Dissolved Oxygen (diurnal minimum) Massachusetts Water Quality Standards EPA Ecoregion XIV statistics and fish tolerances
Temperature Massachusetts Water Quality Standards and published fish tolerances
pH Massachusetts Water Quality Standards and published fish tolerances
Total phosphorus EPA Ecoregion XIV nutrient data
Total nitrogen EPA Ecoregion XIV nutrient data
Total Suspended Solids Previous indices & published fish tolerances

Step 1
Calculating the individual scores: Water quality metrics are generally related to an index score along a rating curve. The Stream Health Index uses a combination of the Massachusetts Water Quality Standards, regional averages, and biological tolerances of the indicator fish to develop curves for the water quality and flow parameters.

Below are sample curves developed for streamflow in Danforth Brook, and dissolved oxygen.
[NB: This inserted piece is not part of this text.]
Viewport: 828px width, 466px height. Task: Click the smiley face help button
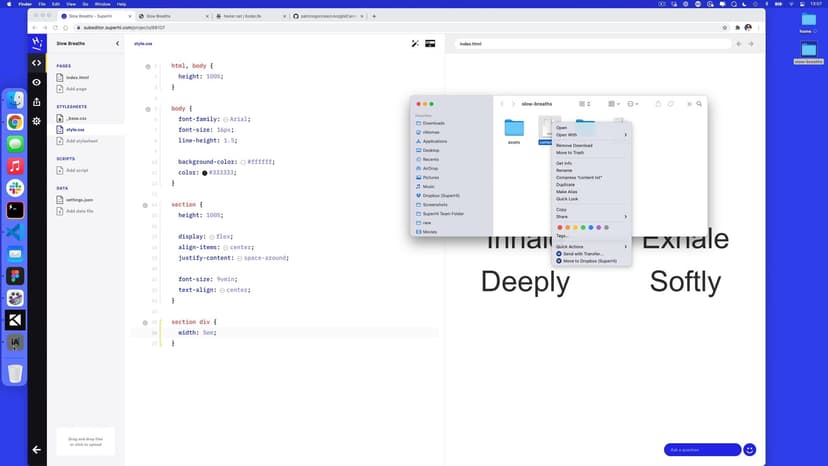pyautogui.click(x=750, y=450)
For example, if the streamflow in Danforth Brook (a cold-water stream) were 1.7 cubic feet per second (cfs) and the dissolved oxygen concentration were 6.5 mg/L on a given date, then the subindex scores for streamflow and DO would be 50 and 64 respectively.

Steps 2 and 3

Calculating the subindices and overall index: The trick in calculating an index is to combine the scores of the individual parameters in such as way that the overall index:
(1) gives a good picture of the overall score of all of the subindices,
(2) the most important subindices (for fish habitat) have the most influence over the overall index,
(3) and any low scoring subindex is not hidden by the averaging process.
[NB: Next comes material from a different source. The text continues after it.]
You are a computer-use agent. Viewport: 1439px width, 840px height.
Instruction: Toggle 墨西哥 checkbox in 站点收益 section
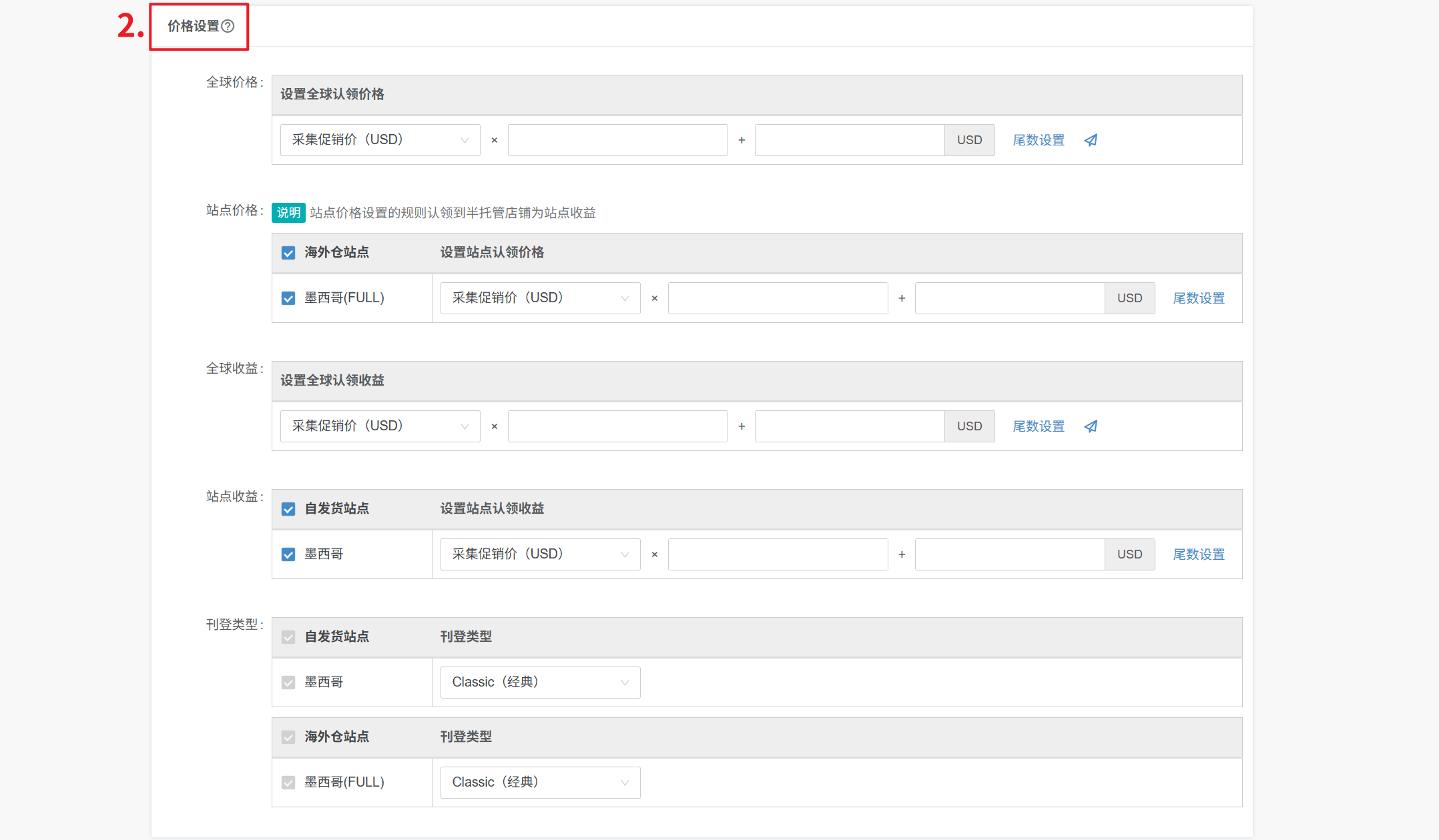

For this index, the subindex scores within each group are combined using a harmonic mean to get the index score. (For example, the harmonic mean of the streamflow and the groundwater level scores gives the flow subindex.) Finally the three index scores are combined, again by calculating the harmonic mean, to get the overall Stream Health index score.

Using the harmonic mean (rather than an average or median) allows any low-scoring parameter to influence its subindex more heavily, and any low-scoring subindex to influence the overall index more heavily. For example, if water quality and flow conditions were all good except for dissolved oxygen, which was too low for fish to survive, the overall index should be low.

Other Indices:
While this is the first time (that we are aware) that an index like this one has been used to report habitat conditions on a weekly basis, our index follows in the footsteps of many previous water quality indices. A quick review of the literature shows that much of the initial work on water quality indices was done in the 70's and early 80's, although interest seems to be reviving with indices now in use in Washington, Oregon, Ohio, Colorado, Kansas, Texas, and British Columbia.